Dr. Becky Childs joins us from Coastal Carolina University as the Academic Unit Head for the Department of English. Her research areas include linguistics and challenging assumptions and stereotypes surrounding African-American English, Appalachian English, Bahamian English, and Newfoundland English.

Dr. Muhammad Ittefaq joins us from the University of Kansas as an Assistant Professor of Communication Studies. His research interests include global health communication; new media and technologies; health mis/disinformation; public health; and burnout among public relations professionals.

Dr. Taylor Johnson ('17M) joins us from the University of Utah as an Assistant Director of Debate of the JMU Debate team in Communication Studies. Her research areas include Native American and Indigenous Studies; environmental justice; and rhetoric.

David Segal Photography

Dr. Sombo Muzata joins us from Virginia Commonwealth University as an Assistant Professor of Political Science. Her research areas include public financial management focusing on public budgeting and public debt; and economic development focusing on entrepreneurship.

Dr. Kenneth L. Pearce joins us from Trinity College Dublin as the Academic Unit Head for the Department of Philosophy and Religion. Pearce’s research areas include the history of 17th- and 18th- century philosophy and philosophy of religion.

Dr. Delores B. Phillips joins us from Old Dominion University as the Director of the African, African American, and Diaspora (AAAD) Studies Center and as an Associate Professor of English. Her research areas include postcolonial literature and theory with a focus on depictions of food, waste, and everyday life in culinary writing.

Dr. Constance Pruitt joins us from Howard University as a Postdoctoral Fellow in Political Science. Her research areas include comparative politics and international relations in Africa, with a focus on international organizations, elections, democratization, and peace and conflict in sub-Saharan Africa.

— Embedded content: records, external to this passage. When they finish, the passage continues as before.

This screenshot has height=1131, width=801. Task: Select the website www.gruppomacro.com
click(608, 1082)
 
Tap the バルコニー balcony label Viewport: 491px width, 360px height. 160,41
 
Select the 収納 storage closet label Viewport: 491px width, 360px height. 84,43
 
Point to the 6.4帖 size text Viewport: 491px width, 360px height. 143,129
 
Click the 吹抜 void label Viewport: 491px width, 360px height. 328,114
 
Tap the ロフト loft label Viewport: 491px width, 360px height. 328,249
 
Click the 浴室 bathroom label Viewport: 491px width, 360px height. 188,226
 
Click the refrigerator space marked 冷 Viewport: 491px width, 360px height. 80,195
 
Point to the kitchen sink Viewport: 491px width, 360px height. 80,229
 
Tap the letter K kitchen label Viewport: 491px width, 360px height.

Dr. Yufan “Sunny” Qin joins us from the University of Florida as an Assistant Professor of Communication Studies. Her research interests include internal communication; leadership communication; relationship management; corporate purpose; and corporate social advocacy.

Photo by Jeffrey Albright

L. Renée joins us from Indiana University as the Assistant Director of the Furious Flower Poetry Center and an Assistant Professor of English. Her research interests include Black Appalachian subjectivity; oral history collection as a mode of cultural memory; and familial archives.

Dr. Amina Saidou joins us from the University of Louisiana at Lafayette as an Assistant Professor of Foreign Languages, Literatures, and Cultures. Her research areas include colonial, de- and postcolonial, cultural and transcultural studies; feminisms; resistance; immigration; identity construct; and more.

Nathan Selove ('17) joins us from the University of Northern Iowa as an Assistant Director of Individual Events of JMU Speech in Communication Studies. His research areas include disability rhetoric and advocacy; performance; and political rhetoric and advocacy.

Photo by Kennedi Carter

Dr. Jaimee Swift joins us from Howard University as an Assistant Professor of Political Science. Her research includes radical Black feminist politics and movement building in Brazil; historical and contemporary global Black feminist political struggles and memories; and more.